Web scraping using Selenium
We will be scraping data from http://www.phptravels.net/ for our example. This is a test website from which we can extract data for this tutorial.
Now, the first step is to load the webdriver which we downloaded before. I will be using chrome webdriver for this example but you can use the same procedure for other web drivers.
import selenium
from selenium import webdriver
driver = webdriver.Chrome()
time.sleep(5)
driver.quit()
This code snippet will just load the chrome webdriver instance, wait till the 5 seconds are up, and the quit. But this isn’t what we wanted, we want to scrape the data from the website. So let’s get started with it.
import selenium
from selenium import webdriver
url = "http://www.phptravels.net/login"
driver = webdriver.Chrome()
if __name__ == "__main__":
driver.get(url)
driver.wait(5)
driver.quit()
This will lead you to the login page of this website. Now, you have to enter a username and password in the textboxes. This you can do this automatically using selenium’s send_keys() method.
import selenium
from selenium import webdriver
from selenium.webdriver.common.keys import Keys
from selenium.webdriver.support.ui import WebDriverWait
url = "http://www.phptravels.net/login"
username = "user@phptravels.com"
password = "demouser"
driver = webdriver.Chrome()
if __name__ == "__main__":
driver.get(url)
uname = driver.find_element_by_name("username") ← find by element name
uname.send_keys(username) ← enters the username in textbox
passw = driver.find_element_by_name("password")

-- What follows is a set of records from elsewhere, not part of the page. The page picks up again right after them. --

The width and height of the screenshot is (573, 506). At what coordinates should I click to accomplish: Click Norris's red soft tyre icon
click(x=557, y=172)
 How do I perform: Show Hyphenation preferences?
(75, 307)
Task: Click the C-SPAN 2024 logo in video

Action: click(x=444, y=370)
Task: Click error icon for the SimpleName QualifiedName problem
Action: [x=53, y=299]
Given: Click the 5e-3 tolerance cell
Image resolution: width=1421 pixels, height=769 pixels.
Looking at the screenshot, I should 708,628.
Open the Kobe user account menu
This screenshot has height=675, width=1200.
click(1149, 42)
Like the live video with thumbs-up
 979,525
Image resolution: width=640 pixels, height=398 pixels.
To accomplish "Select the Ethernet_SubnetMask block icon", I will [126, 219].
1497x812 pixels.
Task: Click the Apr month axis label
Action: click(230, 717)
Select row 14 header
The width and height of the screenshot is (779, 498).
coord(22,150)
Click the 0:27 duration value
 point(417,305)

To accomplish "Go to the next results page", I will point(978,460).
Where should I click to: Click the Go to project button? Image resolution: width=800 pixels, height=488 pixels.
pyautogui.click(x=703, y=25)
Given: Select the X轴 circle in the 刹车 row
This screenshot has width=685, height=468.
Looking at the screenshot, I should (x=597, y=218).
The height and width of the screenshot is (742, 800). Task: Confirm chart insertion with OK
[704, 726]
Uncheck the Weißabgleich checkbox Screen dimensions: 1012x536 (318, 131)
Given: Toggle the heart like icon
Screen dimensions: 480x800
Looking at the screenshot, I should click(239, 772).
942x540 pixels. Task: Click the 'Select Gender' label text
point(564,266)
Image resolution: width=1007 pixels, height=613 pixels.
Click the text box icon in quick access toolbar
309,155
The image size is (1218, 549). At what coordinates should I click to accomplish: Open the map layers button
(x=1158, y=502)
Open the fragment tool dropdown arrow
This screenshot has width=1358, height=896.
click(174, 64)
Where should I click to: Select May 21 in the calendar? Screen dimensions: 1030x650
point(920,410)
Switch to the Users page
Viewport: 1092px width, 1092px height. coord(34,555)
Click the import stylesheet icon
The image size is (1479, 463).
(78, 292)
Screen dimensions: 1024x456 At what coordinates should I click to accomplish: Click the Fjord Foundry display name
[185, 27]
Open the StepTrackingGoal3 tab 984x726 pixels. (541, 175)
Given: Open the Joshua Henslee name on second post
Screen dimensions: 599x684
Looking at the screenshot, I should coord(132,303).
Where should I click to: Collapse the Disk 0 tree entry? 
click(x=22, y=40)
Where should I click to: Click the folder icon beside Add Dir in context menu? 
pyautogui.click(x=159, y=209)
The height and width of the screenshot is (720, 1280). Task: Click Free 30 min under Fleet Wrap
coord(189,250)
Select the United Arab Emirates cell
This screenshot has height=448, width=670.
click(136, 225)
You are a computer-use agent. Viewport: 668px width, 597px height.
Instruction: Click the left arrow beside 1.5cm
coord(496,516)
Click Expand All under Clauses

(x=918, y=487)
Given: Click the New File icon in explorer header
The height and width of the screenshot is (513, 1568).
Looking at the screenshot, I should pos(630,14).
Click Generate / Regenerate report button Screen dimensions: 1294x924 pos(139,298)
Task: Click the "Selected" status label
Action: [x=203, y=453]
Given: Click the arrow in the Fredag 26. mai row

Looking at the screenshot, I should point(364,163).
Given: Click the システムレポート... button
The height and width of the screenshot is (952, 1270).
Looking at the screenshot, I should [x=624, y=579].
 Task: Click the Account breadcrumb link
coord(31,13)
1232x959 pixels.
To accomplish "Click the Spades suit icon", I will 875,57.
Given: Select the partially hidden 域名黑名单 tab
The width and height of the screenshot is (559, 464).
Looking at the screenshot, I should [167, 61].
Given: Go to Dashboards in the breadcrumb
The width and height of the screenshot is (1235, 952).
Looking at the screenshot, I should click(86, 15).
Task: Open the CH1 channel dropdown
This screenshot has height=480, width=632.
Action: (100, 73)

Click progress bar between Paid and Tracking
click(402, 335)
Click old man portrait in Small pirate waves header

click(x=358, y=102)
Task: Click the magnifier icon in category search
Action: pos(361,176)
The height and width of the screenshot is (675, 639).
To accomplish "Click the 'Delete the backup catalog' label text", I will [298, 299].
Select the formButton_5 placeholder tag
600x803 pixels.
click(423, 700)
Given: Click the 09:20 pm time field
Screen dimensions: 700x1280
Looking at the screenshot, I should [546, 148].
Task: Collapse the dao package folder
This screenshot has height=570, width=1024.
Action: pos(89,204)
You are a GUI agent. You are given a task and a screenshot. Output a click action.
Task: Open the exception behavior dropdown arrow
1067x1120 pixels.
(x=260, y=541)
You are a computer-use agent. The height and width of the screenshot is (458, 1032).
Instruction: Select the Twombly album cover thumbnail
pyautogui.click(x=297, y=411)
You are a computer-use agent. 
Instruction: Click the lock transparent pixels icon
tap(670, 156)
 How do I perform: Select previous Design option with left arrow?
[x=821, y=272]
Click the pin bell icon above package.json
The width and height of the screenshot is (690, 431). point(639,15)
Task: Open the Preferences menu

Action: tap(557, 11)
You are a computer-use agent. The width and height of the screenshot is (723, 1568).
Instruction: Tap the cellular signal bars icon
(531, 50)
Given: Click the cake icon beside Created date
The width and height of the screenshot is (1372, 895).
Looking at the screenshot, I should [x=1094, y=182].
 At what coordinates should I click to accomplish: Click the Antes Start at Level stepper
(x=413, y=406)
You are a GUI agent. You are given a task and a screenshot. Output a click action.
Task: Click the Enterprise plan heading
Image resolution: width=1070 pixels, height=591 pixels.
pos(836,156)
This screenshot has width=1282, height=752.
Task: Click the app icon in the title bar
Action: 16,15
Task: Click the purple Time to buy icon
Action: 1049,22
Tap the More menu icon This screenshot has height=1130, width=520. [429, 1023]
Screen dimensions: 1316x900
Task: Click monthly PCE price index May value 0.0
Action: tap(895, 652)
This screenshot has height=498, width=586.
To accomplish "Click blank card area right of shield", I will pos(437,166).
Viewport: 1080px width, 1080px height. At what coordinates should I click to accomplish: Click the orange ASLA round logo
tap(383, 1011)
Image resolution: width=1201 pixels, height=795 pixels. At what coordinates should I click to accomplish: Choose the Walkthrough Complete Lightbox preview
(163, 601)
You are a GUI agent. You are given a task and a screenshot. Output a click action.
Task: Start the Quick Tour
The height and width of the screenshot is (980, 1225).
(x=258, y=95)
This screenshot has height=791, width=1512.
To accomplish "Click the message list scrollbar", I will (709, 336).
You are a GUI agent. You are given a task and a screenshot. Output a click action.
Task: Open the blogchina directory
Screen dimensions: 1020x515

passw.send_keys(password) ← enters the password in textbox
# Find the submit button using class name and click on it.
submit_button = driver.find_element_by_class_name("loginbtn").click()
When the driver clicks on the submit button, the browser will redirect to the above webpage. And now we will scrape the data from this page.
We can find all the information related to input field name, id, classname, text from the page source or inspect element tab of the browser. For example, the submit button on this page doesn’t have any id or name so we used class name “loginbtn” to find the element. Here is the list of all these methods [To find the elements from the page].
- find_element_by_id
- find_element_by_name
- find_element_by_xpath
- find_element_by_link_text
- find_element_by_partial_link_text
- find_element_by_tag_name
- find_element_by_class_name
- Find_element_by_css_selector
Now our next job is to collect information from this webpage. We can get all the bookings related data for this user using this web page information. We will collect all the hotel names which are booked by this user. To scrape the data, add this code to your script.
WebDriverWait(driver, 100).until( lambda driver: driver.find_element_by_id('bookings'))
divs = driver.find_element_by_id("bookings")
rows = divs.find_elements_by_class_name("row")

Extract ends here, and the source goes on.